* TASK REQUIREMENTS:
Count the lines of the records that contain the string "named", treating uppercase and lowercase as different, and give only that number.

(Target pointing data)
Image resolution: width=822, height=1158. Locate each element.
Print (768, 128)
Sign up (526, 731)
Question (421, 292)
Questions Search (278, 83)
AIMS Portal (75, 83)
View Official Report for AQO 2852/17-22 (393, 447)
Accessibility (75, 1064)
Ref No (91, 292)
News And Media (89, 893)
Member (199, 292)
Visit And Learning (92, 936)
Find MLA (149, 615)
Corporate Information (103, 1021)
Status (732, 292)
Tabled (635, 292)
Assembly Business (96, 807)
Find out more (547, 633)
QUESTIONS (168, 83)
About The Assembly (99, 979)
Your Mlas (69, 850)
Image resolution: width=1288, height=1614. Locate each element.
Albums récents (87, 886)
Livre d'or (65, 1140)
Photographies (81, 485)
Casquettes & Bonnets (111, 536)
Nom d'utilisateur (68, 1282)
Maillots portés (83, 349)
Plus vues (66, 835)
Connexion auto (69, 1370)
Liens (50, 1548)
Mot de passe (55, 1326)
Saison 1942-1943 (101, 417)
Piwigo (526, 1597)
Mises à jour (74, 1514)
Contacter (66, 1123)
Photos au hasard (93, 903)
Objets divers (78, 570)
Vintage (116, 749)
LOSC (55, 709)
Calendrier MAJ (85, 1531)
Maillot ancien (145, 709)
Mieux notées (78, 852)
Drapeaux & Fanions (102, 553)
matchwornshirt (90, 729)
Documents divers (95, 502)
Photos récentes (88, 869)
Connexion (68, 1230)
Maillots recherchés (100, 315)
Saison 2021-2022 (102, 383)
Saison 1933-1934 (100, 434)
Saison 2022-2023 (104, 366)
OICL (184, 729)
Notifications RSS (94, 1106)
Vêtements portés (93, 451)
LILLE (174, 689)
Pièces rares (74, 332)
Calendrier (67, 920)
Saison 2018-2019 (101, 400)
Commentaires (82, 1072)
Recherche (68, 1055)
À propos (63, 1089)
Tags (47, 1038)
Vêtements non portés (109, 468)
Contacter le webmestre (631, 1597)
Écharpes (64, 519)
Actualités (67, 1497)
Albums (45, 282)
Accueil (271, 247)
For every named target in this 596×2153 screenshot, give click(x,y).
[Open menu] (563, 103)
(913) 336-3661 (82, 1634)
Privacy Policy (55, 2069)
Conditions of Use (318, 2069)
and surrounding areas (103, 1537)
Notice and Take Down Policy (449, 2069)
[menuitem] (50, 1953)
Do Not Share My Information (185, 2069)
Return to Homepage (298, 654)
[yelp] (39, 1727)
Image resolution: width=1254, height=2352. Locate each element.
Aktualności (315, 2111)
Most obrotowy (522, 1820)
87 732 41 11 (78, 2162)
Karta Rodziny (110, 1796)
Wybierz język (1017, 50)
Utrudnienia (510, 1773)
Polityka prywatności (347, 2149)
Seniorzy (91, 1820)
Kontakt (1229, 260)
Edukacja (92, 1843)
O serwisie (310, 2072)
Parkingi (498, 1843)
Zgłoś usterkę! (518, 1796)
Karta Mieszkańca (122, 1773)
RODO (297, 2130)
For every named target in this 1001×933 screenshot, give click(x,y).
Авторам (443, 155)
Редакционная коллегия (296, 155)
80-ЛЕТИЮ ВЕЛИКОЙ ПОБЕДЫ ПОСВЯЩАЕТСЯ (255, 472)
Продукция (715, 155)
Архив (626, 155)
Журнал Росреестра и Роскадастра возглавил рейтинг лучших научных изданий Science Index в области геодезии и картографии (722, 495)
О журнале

* OUTPUT OF THE EXERCISE:
2